**Provided text**
>>>>>
Personally I plan on eating that rat in SHTF but I was recently asked to put together a how to article on how to be vegan in SHTF if meat, fish, dairy, and/or eggs are unavailable. I would argue that meat food preparation is the easiest of all if you embrace the SHTF and accept that Costco is gone forever and so is McDonalds. You should have plenty of meat sources stored and have a good idea of how to hunt and trap those local rats.

Having been vegetarian for 12 years and vegan the last 5 years I know how to eat well without animal products. I also know, and this is a critical point, that small amounts of meat and fish go a long, long way. While grabbing that tin of meat balls and eating it dumped over your white rice might work in a short-term SHTF in a long-term event what a waste! Use a tiny amount as protein is readily available from nature and using a huge intake is not necessary. More on this later.

Eating vegan means variety and eating a wide range of different vegetable sources. Eating vegan using the available produce in our modern world is easy and tasty. In SHTF this won’t be the case but nor will it be the case for anyone eating any other type of diet.
<<<<<
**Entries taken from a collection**
>>>>>
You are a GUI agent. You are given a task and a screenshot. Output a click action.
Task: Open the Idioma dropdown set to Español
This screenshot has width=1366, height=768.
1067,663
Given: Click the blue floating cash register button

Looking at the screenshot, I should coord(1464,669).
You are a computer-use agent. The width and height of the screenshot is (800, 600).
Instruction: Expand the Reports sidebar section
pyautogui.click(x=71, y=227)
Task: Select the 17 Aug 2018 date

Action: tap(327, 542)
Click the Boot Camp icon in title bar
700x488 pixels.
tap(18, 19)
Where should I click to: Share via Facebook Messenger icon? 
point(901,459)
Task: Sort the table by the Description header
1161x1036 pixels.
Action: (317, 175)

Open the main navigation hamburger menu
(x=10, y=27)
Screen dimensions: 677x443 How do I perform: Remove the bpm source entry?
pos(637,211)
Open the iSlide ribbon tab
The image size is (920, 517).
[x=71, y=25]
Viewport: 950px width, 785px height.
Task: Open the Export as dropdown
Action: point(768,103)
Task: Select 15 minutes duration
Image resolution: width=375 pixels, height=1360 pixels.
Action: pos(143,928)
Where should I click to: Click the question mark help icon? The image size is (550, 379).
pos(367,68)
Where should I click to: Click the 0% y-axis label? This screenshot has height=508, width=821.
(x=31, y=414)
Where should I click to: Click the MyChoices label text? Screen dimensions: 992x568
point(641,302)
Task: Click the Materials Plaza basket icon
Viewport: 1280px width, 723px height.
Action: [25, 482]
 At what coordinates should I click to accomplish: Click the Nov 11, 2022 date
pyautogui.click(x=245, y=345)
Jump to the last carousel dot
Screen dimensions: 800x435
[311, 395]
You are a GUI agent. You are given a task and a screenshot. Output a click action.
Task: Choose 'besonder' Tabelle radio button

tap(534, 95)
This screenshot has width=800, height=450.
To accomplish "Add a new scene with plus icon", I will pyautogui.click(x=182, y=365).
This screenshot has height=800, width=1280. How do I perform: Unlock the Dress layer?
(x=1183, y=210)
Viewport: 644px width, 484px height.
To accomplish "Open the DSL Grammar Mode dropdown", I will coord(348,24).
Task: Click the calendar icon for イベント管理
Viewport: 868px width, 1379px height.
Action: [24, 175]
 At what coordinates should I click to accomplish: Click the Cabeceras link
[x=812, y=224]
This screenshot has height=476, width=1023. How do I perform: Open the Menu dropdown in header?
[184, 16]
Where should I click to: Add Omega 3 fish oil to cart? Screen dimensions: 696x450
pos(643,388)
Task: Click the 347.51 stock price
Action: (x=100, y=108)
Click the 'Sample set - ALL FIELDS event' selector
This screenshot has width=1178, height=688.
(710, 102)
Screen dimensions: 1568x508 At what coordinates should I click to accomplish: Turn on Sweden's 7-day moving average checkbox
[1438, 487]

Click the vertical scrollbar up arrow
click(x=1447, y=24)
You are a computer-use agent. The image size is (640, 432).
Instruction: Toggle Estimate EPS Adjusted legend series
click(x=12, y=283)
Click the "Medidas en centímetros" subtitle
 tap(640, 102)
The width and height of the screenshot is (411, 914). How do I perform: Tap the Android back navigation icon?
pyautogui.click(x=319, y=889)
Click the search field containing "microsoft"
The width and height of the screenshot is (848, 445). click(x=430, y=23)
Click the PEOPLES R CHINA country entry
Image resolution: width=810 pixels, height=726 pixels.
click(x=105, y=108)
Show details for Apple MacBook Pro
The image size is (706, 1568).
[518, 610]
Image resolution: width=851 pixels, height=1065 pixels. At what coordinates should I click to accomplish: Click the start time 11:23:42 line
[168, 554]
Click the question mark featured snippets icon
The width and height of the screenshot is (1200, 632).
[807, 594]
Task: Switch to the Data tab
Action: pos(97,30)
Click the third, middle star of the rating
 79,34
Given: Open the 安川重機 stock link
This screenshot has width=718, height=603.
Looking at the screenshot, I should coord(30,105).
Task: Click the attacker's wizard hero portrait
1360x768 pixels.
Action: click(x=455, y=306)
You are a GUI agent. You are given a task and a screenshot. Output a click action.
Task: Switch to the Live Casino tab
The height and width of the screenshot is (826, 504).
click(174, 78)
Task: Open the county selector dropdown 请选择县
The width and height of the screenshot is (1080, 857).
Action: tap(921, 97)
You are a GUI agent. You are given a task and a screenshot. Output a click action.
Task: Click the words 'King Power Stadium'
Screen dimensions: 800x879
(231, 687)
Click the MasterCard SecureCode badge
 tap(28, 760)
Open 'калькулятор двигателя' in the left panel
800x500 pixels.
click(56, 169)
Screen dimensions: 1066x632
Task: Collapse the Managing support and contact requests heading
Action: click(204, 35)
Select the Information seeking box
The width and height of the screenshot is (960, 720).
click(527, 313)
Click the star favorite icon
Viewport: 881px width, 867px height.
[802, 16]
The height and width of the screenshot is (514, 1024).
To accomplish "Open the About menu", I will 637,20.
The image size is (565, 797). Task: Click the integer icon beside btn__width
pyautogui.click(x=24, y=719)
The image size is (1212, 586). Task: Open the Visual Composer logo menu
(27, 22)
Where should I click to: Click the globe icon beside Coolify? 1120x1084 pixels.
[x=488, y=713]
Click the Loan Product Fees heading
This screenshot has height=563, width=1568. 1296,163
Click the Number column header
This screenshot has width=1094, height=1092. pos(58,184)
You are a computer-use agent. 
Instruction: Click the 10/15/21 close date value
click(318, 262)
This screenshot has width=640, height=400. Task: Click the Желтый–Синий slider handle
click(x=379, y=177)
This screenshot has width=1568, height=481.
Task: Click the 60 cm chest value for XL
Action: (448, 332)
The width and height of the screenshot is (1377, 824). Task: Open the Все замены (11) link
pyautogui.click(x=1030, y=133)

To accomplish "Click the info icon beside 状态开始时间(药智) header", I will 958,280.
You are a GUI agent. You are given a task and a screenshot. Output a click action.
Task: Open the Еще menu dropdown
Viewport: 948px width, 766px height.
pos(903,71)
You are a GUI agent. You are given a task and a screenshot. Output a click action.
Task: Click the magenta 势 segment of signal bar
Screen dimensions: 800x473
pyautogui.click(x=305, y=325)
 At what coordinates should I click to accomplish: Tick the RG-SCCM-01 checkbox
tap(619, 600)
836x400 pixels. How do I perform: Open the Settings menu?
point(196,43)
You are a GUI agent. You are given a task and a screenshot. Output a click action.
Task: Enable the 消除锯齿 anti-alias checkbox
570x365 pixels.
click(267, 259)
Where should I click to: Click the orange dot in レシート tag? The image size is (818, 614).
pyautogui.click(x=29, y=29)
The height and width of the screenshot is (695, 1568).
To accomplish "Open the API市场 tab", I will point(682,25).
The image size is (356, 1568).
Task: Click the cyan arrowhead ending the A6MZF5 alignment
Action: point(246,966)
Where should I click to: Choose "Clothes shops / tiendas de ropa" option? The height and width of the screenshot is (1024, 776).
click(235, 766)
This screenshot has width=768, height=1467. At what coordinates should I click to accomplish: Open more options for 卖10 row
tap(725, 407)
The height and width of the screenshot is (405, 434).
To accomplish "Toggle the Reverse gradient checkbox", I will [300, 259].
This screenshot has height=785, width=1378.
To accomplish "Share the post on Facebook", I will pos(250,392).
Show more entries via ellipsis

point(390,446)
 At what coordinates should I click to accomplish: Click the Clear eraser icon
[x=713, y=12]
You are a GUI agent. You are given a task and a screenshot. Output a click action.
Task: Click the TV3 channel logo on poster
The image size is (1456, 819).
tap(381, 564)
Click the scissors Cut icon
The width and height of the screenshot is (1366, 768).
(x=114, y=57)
<<<<<
**Exercise requirements**
(A) List the foods that the piece on eating vegan in SHTF names as possibly unavailable.
(B) Update the piece on eating vegan in SHTF, starting at "Personally I plan" and ending at "those local rats.", with "Costco" changed to "Walmart".
(C) Does each statement agree with the piece on eating vegan in SHTF? (i) The writer has been vegan for 12 years. (ii) Small amounts of meat and fish go a long way. (iii) Eating vegan with the produce of the modern world is difficult.

**Results in order**
(A) meat, fish, dairy, eggs

(B)
Personally I plan on eating that rat in SHTF but I was recently asked to put together a how to article on how to be vegan in SHTF if meat, fish, dairy, and/or eggs are unavailable. I would argue that meat food preparation is the easiest of all if you embrace the SHTF and accept that Walmart is gone forever and so is McDonalds. You should have plenty of meat sources stored and have a good idea of how to hunt and trap those local rats.

(C)
(i) No: "Having been vegetarian for 12 years and vegan the last 5 years"
(ii) Yes: "small amounts of meat and fish go a long, long way"
(iii) No: "Eating vegan using the available produce in our modern world is easy and tasty."